Write the next part of the text on health care education careers, picking up right after its final sentence.

TEXT SECTION:
= = =
Health Care Education Careers: Job Options and Requirements

Healthcare education careers require significant formal education. Learn about the training, job duties and requirements to see if this is the right career for you.

Health care educators teach people how to develop healthy habits. Many work for the government or hospitals, although a variety of companies and organizations may hire health care educators. A bachelor's degree is required for this line of work.

Essential Information

Health care educators promote healthy lifestyles and teach disease prevention to individuals, families, communities and the general public. They advocate healthy living in a variety of settings including government agencies, social assistance programs, schools, hospitals and corporations. A bachelor's degree and a master's degree are typically required for work in public health or to advance into a supervisor or director position, and working in a public school setting requires a teaching certification.

Required Education Bachelor's degree; master's degree recommended
Other Requirements Certified Health Education Specialist (CHES) credential required by some employers
Projected Job Growth (2014-2024) 12%*
Median Salary (2015) $51,960*

Source: *Bureau of Labor Statistics

Health Care Education Careers and Job Options

Health care education professionals work in hospitals, medical clinics, colleges, K-12 public schools, state and federal government agencies, corporations and non-profit companies. They educate individuals, groups, families, communities, corporations and the public through the development of education programs that advocate healthy lifestyle choices and disease prevention. The focus of the education they provide depends upon health needs of a particular audience.

Careers in Hospitals

Health care educators who work in hospitals or medical centers educate patients and their families about a given diagnosis, treatment or surgical procedure. They alert patients to lifestyle changes that may result from medical procedures and make referrals to support groups or to set up follow-up care. They may also design programs to keep medical staff updated on health education topics.

Careers in Schools

Health care educators work at colleges as professors or manage campus health centers. Educational programs offered at schools are often tailored to address alcohol and drug abuse, sexually-transmitted disease, smoking, nutrition or other relevant student concerns. Health education teachers in K-12 schools teach health classes that explore age-appropriate health issues or they may create educational health curricula for the school district.

Public Health Care Careers

Public health care educators often work for state, county and local government programs or federal agencies like the Centers for Disease Control and Prevention. They clarify and disseminate information regarding public health threats, disease awareness, environmental health issues and public health policy. They may provide research or administrate policy.
= = =
(Stored items from a collection)
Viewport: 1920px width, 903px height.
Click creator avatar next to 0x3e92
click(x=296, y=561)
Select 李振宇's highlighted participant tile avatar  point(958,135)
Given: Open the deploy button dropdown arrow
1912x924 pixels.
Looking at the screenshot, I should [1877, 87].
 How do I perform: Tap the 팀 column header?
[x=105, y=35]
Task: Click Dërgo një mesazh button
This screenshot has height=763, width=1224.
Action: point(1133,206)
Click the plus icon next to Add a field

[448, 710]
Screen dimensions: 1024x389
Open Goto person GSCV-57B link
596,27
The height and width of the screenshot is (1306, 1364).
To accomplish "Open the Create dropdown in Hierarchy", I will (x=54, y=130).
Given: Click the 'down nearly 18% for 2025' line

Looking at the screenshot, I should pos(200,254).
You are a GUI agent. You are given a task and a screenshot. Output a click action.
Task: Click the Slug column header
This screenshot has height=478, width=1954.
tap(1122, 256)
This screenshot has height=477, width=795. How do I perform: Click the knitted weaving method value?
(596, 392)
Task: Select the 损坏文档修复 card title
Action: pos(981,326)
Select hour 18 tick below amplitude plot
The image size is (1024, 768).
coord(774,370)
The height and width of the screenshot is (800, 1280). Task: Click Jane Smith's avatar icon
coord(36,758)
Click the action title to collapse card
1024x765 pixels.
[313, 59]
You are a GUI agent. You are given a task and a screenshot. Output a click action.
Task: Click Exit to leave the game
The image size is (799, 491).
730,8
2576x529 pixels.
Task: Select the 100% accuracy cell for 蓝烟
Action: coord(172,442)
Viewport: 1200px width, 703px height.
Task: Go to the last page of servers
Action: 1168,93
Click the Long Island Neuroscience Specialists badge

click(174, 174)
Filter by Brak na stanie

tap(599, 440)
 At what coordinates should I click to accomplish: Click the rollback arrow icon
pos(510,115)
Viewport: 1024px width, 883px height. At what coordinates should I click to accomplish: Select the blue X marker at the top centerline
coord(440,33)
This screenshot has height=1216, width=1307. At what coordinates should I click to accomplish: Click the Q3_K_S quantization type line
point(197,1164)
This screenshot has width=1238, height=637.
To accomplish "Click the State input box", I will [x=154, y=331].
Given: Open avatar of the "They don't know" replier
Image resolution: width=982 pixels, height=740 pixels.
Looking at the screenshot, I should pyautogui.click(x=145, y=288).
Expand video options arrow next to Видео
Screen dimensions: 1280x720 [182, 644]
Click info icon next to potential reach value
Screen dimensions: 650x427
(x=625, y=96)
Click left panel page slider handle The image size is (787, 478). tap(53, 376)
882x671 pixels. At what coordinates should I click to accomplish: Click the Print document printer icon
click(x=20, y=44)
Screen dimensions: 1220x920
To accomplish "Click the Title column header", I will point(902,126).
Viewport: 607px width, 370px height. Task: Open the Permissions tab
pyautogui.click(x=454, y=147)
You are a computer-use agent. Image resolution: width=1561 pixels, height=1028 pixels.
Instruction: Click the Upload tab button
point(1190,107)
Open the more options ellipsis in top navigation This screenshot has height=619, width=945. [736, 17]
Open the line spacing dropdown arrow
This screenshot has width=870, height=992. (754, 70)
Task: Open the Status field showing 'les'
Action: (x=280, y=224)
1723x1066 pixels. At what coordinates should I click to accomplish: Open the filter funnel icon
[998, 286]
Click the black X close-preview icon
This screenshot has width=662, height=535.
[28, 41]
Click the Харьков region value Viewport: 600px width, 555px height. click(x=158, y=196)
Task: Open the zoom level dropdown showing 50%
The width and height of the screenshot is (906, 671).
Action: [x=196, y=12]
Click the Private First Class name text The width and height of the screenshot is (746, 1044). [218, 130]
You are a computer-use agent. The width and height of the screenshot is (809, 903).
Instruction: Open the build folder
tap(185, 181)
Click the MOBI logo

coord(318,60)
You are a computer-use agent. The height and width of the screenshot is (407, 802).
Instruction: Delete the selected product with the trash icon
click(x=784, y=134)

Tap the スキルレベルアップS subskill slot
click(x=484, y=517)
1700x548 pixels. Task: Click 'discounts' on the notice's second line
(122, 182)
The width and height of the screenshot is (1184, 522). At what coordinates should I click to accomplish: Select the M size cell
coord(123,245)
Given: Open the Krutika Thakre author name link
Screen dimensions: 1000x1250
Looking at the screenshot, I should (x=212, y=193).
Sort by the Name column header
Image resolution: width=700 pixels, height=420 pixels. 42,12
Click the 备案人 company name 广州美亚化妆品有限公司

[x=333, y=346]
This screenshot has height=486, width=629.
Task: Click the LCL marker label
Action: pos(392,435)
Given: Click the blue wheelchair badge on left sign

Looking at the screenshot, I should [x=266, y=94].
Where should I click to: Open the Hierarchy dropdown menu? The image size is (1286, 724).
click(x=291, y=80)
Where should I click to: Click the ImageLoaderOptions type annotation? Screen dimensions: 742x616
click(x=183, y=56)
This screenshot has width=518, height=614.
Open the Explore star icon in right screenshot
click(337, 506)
= = =
ANSWER SPACE:
Nonprofit and Private Sector Careers

Non-profit health care educators may work in underserved communities or address specific concerns like AIDS prevention or issues related to gerontology. They may advocate regulatory change in public health matters like drinking water to ensure public safety. Private sector health educators are strictly concerned with the health needs of the employees who work for a given company. They may create corporate wellness programs or set up health screenings and physical fitness programs that optimize employee health.

Health Care Education Career Requirements

A bachelor's degree in health education is necessary to enter this career. Degree programs in health care education include courses on women's health, men's health, global health concerns, social policy, ethics, statistics, sexual health, research methods and ethnic health disparities.

A master's degree is typically required for work in public health or to advance into a supervisor or director position. Professors and some researchers are required to have a doctorate degree in the field. Health educators in K-12 schools must also have a teaching license. A Certified Health Education Specialist (CHES) certificate may also prove helpful in ensuring career advancement. The CHES certificate is attained through an examination that documents competency in the field.

According to the U.S. Bureau of Labor Statistics (BLS), employment growth for health educators is expected to be 12% between 2014 and 2024. The BLS goes on to say the increase in health education positions would be driven by efforts to reduce healthcare costs through health, wellness and disease prevention initiatives. In May 2015, the BLS reported that the median annual salary for health educators was $51,960. Among the highest mean salaries were those paid to health educators working for the federal government ($96,760), various amusement and recreation industries ($73,140), specialty hospitals ($72,960), and medical and diagnostic laboratories ($67,270).

Health care educators can expect faster than average growth in the number of available positions. Advanced degrees are needed to work as supervisor or directors, in some research positions or as college professors.